**MATERIAL FOR THE TASK:**
· · · · · · ·
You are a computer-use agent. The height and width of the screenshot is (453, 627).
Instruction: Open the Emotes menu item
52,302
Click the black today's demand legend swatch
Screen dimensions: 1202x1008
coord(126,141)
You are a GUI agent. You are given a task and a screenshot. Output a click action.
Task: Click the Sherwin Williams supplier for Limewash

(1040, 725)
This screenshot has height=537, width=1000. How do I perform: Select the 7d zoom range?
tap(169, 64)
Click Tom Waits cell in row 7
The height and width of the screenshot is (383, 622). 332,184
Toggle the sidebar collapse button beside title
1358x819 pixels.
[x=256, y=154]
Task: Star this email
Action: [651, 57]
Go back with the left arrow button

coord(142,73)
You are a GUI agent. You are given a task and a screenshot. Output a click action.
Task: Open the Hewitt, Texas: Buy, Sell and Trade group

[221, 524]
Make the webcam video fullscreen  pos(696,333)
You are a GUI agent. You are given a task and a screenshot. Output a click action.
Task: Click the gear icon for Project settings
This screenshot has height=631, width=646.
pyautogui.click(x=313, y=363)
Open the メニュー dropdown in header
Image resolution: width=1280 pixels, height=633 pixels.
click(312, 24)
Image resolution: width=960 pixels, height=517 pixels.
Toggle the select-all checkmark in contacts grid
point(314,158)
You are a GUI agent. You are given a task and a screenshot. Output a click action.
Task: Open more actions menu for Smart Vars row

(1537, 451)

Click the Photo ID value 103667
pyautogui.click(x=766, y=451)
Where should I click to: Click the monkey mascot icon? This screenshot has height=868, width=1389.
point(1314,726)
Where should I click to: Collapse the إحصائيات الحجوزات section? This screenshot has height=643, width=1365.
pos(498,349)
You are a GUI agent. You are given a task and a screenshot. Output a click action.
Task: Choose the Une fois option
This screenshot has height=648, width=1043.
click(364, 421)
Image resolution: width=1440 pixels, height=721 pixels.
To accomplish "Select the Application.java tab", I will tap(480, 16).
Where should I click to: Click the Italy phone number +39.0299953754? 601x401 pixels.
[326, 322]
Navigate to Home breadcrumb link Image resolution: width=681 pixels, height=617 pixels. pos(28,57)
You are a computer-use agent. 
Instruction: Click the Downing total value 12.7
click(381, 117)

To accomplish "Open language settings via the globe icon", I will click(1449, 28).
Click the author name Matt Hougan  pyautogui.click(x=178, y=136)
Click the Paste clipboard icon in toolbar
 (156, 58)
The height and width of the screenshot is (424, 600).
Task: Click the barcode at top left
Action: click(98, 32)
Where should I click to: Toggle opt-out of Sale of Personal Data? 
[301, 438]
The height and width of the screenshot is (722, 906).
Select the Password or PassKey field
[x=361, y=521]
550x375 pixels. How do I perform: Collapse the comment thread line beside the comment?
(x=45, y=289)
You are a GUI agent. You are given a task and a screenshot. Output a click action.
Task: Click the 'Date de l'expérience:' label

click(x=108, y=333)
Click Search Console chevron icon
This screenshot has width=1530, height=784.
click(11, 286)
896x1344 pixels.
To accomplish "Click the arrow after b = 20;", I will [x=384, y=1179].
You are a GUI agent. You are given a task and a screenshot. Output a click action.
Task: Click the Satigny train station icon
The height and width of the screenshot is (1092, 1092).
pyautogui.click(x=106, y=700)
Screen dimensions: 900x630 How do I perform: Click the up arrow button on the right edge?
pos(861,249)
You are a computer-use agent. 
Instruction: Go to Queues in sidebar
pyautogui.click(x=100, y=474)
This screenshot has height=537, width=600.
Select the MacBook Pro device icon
· · · · · · ·
**TASK REQUIREMENTS:**
Note down each line above where the word "settings" occurs.

**PROBLEM SOLUTION:**
Task: Click the gear icon for Project settings
To accomplish "Open language settings via the globe icon", I will click(1449, 28).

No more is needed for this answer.